Recorded data:
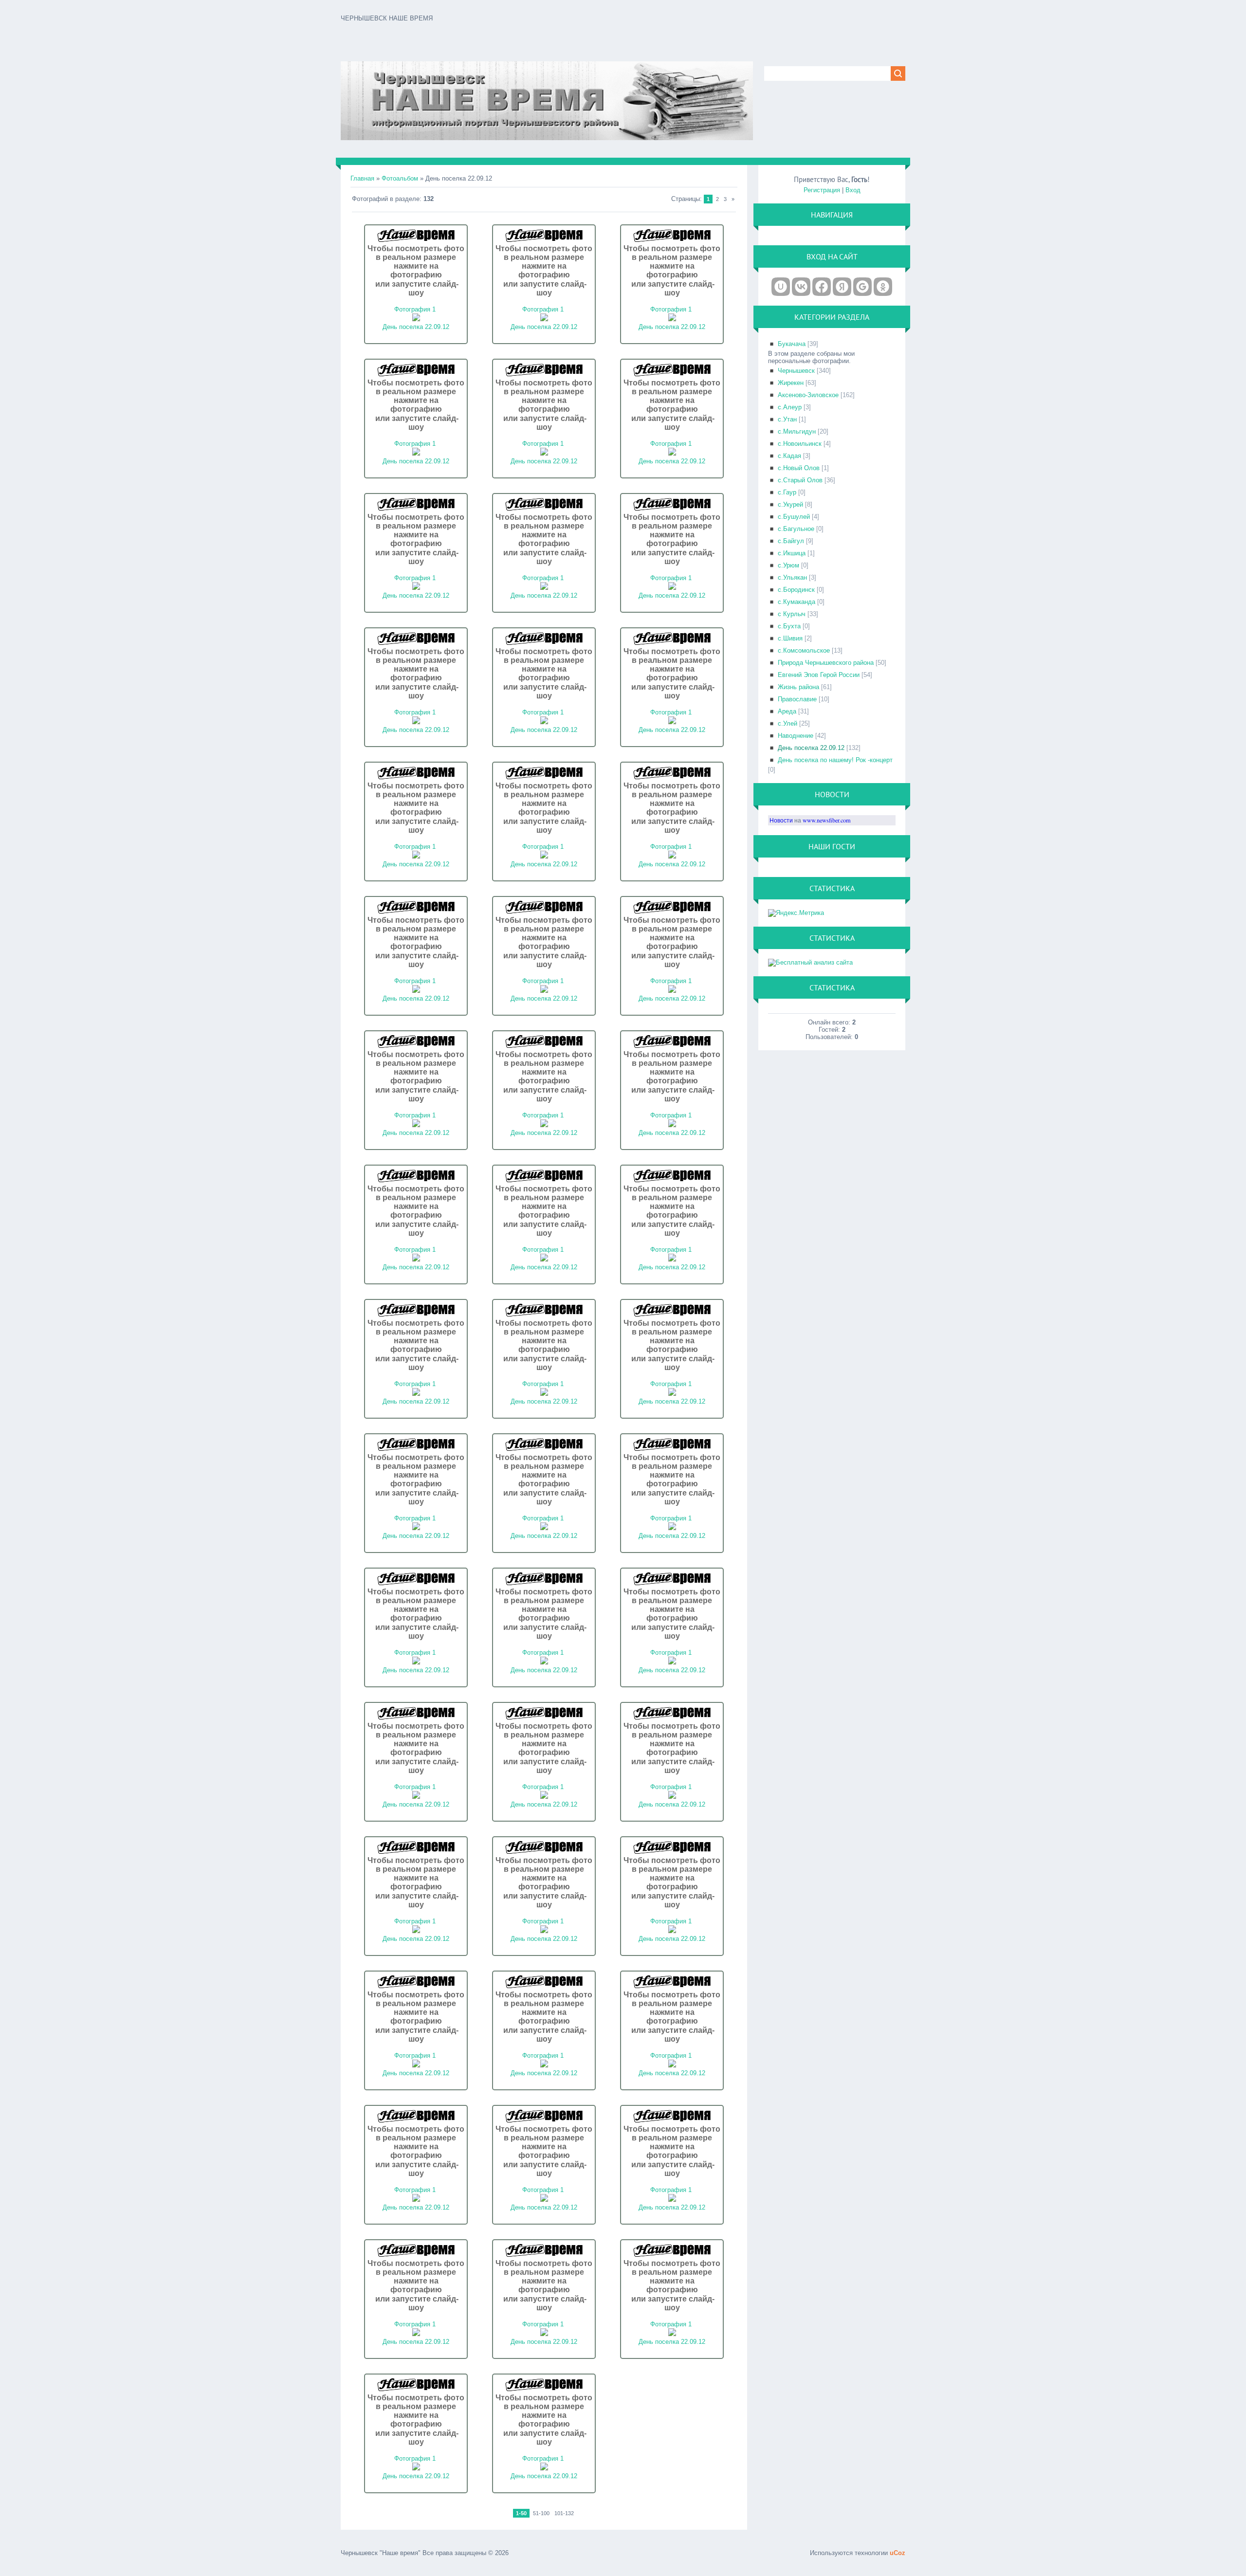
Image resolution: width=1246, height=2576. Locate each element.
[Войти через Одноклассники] (883, 286)
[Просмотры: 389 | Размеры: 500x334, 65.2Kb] (416, 1796)
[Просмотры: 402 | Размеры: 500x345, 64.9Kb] (544, 856)
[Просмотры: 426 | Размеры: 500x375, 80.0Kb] (416, 1259)
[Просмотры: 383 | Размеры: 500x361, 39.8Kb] (416, 1393)
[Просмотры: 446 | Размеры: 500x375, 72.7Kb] (672, 319)
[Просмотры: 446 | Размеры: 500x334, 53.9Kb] (672, 1528)
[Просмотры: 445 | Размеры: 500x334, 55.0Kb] (544, 2334)
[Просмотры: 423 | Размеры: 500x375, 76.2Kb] (416, 990)
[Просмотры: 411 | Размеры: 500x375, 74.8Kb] (544, 1393)
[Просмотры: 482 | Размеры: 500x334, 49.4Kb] (416, 1662)
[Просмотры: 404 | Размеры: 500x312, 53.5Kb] (544, 1931)
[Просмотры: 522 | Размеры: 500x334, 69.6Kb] (416, 2468)
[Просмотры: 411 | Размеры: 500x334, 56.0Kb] (672, 2065)
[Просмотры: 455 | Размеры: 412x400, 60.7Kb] (416, 856)
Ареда (787, 711)
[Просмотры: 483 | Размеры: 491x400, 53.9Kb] (672, 722)
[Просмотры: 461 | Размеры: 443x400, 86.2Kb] (672, 856)
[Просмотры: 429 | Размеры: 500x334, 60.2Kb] (544, 2065)
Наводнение (795, 735)
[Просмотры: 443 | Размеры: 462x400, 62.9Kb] (672, 990)
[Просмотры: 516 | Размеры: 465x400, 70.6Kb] (544, 722)
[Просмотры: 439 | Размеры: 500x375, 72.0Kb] (416, 1125)
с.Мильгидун (797, 431)
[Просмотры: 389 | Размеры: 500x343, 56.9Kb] (544, 2199)
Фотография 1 (415, 309)
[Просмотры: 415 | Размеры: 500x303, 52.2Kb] (416, 2334)
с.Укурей (790, 504)
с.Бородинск (796, 589)
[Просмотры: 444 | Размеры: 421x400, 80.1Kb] (672, 453)
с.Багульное (796, 528)
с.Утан (787, 419)
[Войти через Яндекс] (842, 286)
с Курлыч (792, 614)
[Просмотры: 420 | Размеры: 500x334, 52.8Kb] (544, 1528)
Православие (797, 699)
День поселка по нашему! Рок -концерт (835, 760)
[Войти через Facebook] (821, 286)
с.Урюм (788, 565)
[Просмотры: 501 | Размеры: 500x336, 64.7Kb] (416, 319)
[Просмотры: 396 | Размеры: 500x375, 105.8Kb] (544, 990)
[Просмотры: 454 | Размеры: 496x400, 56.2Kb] (544, 1796)
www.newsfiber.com (827, 820)
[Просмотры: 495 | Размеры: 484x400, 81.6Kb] (672, 587)
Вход (853, 190)
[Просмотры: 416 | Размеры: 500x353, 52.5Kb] (672, 2199)
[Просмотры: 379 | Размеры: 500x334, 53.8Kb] (416, 1528)
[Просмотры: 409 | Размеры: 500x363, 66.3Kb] (544, 319)
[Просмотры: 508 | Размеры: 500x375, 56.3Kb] (416, 722)
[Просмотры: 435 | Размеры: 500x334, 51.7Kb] (672, 1393)
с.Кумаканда (796, 601)
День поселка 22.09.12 (416, 326)
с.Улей (787, 723)
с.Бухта (789, 626)
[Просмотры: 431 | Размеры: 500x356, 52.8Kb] (416, 453)
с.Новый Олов (799, 468)
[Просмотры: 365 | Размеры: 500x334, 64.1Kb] (416, 1931)
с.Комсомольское (804, 650)
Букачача (792, 343)
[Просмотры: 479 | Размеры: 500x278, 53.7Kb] (672, 1931)
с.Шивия (790, 638)
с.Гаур (787, 492)
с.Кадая (789, 455)
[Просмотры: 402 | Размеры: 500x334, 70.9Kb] (544, 2468)
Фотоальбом (400, 178)
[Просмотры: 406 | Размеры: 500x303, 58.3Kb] (416, 2065)
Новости (781, 820)
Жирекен (791, 382)
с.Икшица (792, 553)
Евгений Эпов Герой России (819, 674)
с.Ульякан (792, 577)
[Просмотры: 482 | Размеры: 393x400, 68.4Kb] (416, 587)
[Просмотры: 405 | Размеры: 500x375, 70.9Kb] (672, 1259)
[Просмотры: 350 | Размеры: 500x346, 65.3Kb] (672, 2334)
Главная (362, 178)
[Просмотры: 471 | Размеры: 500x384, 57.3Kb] (544, 587)
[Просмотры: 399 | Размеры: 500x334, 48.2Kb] (544, 1662)
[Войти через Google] (862, 286)
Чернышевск (796, 370)
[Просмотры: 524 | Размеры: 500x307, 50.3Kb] (416, 2199)
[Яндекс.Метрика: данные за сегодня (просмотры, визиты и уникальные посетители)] (796, 913)
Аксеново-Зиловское (808, 395)
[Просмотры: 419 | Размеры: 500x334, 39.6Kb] (672, 1662)
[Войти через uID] (780, 286)
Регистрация (822, 190)
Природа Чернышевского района (826, 662)
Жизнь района (798, 687)
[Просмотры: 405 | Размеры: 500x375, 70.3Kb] (544, 453)
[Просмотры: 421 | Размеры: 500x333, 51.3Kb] (672, 1796)
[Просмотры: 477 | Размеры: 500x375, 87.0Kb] (544, 1125)
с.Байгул (791, 541)
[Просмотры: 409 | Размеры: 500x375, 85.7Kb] (672, 1125)
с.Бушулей (794, 516)
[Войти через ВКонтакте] (801, 286)
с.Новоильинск (800, 443)
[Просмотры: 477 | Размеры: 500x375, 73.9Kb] (544, 1259)
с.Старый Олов (800, 480)
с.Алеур (790, 407)
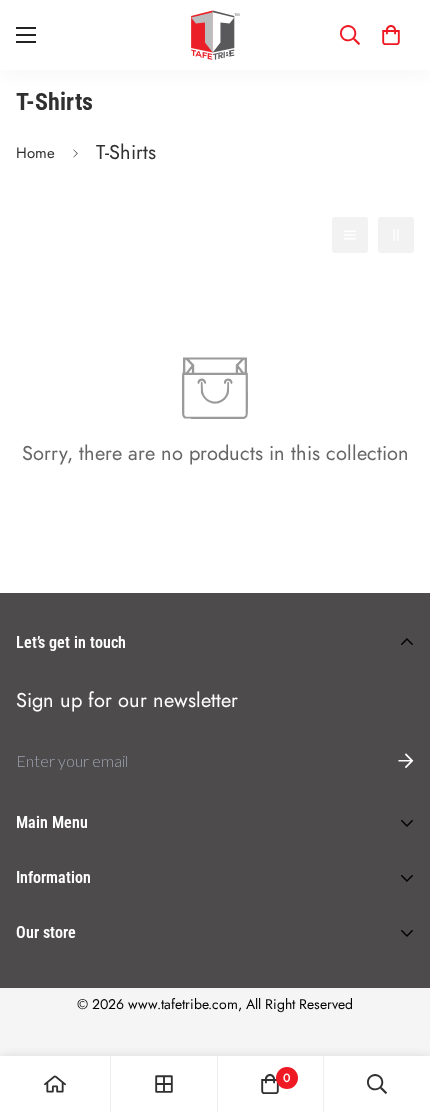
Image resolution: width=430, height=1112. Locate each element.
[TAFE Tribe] (215, 35)
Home (35, 153)
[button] (391, 35)
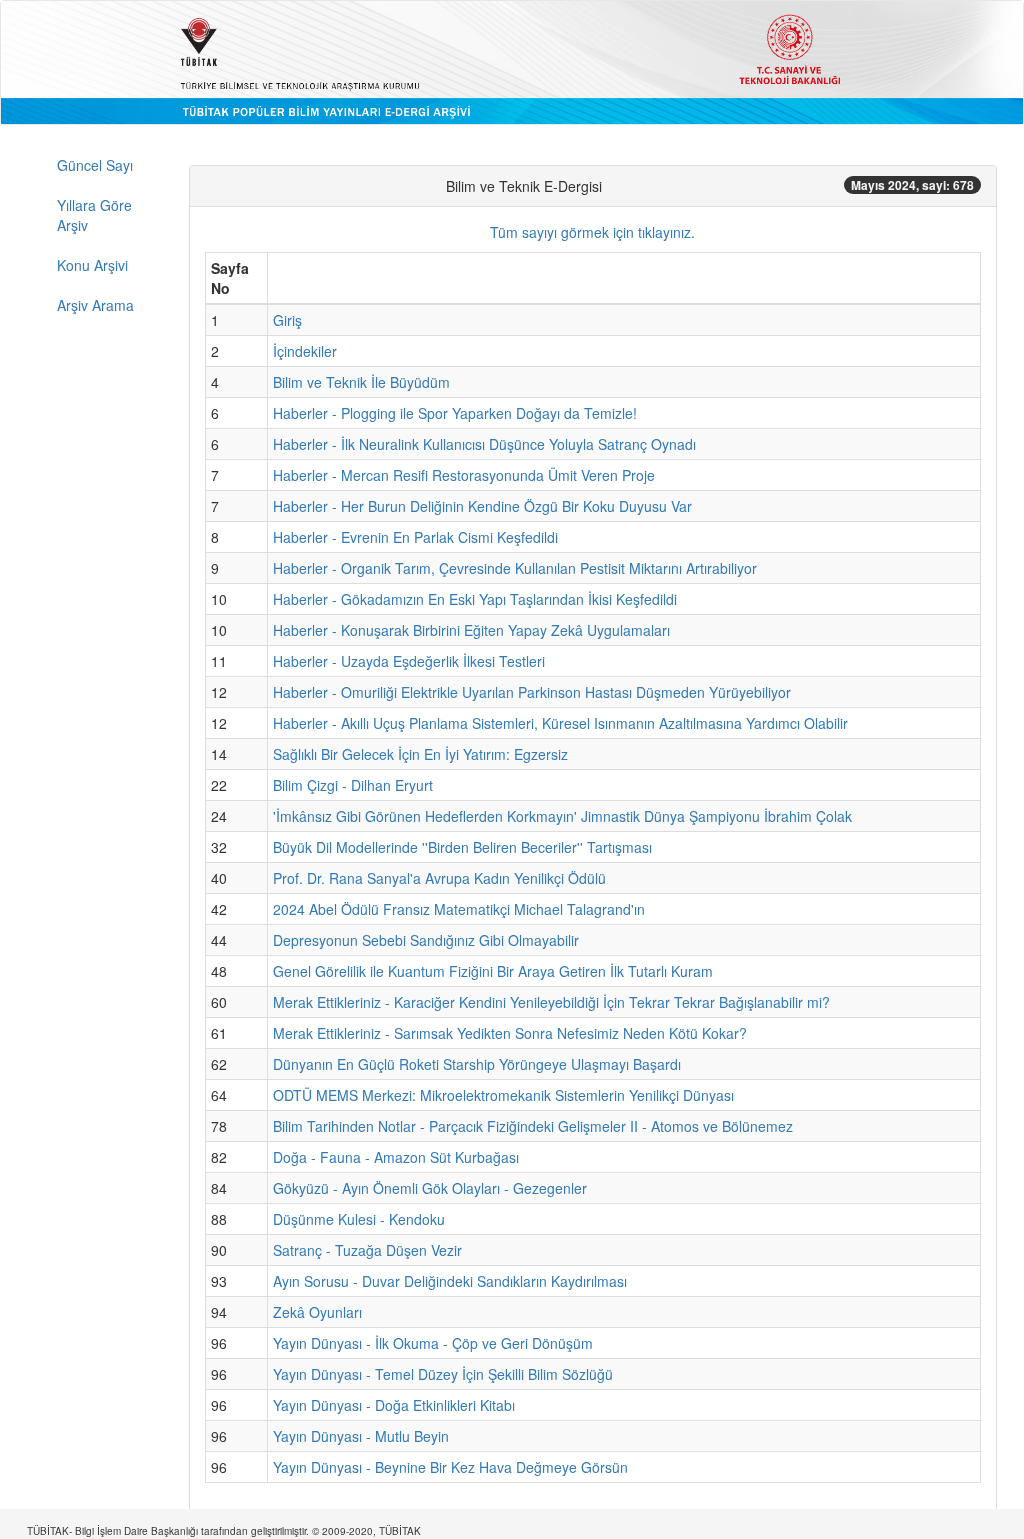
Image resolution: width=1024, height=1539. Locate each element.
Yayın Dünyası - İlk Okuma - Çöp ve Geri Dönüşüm (433, 1343)
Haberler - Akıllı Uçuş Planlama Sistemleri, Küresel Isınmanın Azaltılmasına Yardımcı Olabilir (560, 723)
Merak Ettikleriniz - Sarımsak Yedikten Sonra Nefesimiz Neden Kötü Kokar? (510, 1033)
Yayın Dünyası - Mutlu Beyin (361, 1436)
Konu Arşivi (92, 265)
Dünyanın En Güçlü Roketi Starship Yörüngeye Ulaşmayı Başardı (477, 1064)
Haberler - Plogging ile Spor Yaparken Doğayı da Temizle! (455, 413)
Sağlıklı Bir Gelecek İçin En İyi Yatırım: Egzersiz (420, 754)
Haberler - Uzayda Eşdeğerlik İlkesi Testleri (409, 661)
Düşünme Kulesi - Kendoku (359, 1219)
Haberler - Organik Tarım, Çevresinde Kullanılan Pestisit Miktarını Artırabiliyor (515, 568)
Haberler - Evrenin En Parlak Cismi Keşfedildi (415, 537)
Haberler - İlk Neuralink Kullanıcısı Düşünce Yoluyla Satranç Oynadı (484, 444)
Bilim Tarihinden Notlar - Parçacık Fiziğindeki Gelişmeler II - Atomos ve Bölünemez (533, 1126)
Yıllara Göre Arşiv (94, 215)
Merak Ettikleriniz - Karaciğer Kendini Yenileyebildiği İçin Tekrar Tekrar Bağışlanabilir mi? (551, 1002)
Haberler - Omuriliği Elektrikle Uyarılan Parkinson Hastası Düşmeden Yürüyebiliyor (532, 692)
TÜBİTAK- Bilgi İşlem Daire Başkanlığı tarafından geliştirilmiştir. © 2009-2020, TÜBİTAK (224, 1531)
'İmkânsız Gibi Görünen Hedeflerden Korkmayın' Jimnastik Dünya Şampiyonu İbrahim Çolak (562, 816)
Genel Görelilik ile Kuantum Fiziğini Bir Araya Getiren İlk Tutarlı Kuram (493, 971)
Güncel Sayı (95, 165)
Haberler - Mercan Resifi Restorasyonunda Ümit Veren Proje (464, 475)
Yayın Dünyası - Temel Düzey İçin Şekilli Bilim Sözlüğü (443, 1374)
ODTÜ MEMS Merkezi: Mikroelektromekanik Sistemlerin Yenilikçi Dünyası (503, 1095)
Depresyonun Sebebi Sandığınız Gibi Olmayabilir (426, 940)
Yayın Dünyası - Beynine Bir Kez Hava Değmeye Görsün (450, 1467)
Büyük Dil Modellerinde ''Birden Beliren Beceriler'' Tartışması (462, 847)
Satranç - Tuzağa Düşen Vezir (367, 1250)
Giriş (287, 320)
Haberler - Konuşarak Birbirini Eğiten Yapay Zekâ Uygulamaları (471, 630)
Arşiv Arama (95, 305)
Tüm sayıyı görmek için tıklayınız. (592, 232)
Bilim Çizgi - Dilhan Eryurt (353, 785)
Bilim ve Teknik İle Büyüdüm (361, 382)
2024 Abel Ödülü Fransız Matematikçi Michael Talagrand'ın (459, 909)
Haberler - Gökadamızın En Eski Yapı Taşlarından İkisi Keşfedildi (475, 599)
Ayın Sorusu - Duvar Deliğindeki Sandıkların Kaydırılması (450, 1281)
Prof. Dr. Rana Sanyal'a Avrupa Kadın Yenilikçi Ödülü (439, 878)
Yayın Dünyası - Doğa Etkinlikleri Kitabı (394, 1405)
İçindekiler (305, 351)
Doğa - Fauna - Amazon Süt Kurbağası (396, 1157)
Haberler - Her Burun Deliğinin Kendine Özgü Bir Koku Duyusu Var (482, 506)
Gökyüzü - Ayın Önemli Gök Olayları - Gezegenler (430, 1188)
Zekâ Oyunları (317, 1312)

■ YOUR OBJECTIVE:
In the records above, find the line with "с.Шивия (790, 638)"; write out exactly that line and each one after it, stopping after the line with "Евгений Эпов Герой России (819, 674)".

■ PROBLEM SOLUTION:
с.Шивия (790, 638)
с.Гаур (787, 492)
с.Кадая (789, 455)
[Просмотры: 402 | Размеры: 500x334, 70.9Kb] (544, 2468)
Фотоальбом (400, 178)
[Просмотры: 406 | Размеры: 500x303, 58.3Kb] (416, 2065)
Новости (781, 820)
Жирекен (791, 382)
с.Икшица (792, 553)
Евгений Эпов Герой России (819, 674)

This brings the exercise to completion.